» Exercise objective: Nothing but the lines from the one that contains "Task: Open 6pm Weekly Call event on July 1" to the end of the records should be printed, both ends included, exactly as given.
*** Data provided ***
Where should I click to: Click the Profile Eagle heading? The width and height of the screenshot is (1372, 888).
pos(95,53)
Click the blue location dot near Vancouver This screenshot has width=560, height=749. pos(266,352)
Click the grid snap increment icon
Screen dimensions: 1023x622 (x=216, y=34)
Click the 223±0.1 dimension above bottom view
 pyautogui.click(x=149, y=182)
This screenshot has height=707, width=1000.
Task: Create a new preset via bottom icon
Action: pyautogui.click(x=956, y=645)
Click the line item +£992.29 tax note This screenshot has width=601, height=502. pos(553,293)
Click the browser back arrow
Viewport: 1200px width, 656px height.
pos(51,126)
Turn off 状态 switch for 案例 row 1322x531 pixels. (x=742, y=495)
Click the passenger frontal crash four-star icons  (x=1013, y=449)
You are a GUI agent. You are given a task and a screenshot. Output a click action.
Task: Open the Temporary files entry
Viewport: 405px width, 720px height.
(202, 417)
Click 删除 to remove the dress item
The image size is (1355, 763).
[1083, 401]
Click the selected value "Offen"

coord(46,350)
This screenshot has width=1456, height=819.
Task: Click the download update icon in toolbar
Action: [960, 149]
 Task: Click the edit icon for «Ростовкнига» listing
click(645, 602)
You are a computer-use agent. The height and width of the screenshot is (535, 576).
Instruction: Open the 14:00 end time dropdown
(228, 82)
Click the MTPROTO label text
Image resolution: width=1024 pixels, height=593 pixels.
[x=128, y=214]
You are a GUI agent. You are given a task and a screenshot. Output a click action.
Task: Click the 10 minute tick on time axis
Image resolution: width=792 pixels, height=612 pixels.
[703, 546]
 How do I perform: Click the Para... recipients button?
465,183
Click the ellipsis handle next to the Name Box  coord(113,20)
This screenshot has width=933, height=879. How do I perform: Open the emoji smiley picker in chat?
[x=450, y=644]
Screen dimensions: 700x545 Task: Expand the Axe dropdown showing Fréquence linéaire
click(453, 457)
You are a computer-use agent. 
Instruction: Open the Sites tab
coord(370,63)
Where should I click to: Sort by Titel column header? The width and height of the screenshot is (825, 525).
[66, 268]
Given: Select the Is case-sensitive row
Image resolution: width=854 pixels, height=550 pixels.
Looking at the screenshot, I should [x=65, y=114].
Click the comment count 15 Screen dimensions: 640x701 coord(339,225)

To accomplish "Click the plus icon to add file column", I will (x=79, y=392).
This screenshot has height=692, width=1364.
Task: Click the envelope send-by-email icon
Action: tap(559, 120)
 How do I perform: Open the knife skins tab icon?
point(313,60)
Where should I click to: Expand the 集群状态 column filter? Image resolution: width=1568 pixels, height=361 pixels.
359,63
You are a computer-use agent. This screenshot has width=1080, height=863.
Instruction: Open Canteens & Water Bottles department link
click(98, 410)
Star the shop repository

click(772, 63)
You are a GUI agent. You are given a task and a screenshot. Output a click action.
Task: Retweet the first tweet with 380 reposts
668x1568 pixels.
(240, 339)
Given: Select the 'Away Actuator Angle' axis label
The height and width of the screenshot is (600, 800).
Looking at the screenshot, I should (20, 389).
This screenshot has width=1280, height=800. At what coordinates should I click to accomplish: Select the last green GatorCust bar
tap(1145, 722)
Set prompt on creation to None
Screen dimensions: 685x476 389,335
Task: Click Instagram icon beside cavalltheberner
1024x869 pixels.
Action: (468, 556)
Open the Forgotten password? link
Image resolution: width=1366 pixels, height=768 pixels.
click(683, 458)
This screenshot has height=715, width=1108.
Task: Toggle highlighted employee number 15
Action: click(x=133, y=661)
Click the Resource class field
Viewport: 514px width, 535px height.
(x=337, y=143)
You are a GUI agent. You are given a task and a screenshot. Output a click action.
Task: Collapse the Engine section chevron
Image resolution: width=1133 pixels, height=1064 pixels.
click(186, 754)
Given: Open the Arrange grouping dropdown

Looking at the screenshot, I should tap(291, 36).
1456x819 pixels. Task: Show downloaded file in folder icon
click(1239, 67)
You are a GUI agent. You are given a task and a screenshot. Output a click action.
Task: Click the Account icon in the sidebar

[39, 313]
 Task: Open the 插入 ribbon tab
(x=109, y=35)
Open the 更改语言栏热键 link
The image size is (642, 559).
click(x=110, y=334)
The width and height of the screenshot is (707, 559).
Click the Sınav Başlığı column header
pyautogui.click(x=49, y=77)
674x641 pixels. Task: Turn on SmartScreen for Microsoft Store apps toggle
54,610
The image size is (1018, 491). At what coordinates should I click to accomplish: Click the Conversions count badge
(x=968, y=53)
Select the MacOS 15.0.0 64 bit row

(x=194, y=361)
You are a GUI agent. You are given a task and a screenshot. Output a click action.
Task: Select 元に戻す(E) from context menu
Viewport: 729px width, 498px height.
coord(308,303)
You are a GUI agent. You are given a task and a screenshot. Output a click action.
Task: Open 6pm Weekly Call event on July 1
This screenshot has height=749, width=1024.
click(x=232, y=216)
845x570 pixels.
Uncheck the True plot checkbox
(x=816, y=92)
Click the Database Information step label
*** End of Data provided ***
» Task solution:
Task: Open 6pm Weekly Call event on July 1
This screenshot has height=749, width=1024.
click(x=232, y=216)
845x570 pixels.
Uncheck the True plot checkbox
(x=816, y=92)
Click the Database Information step label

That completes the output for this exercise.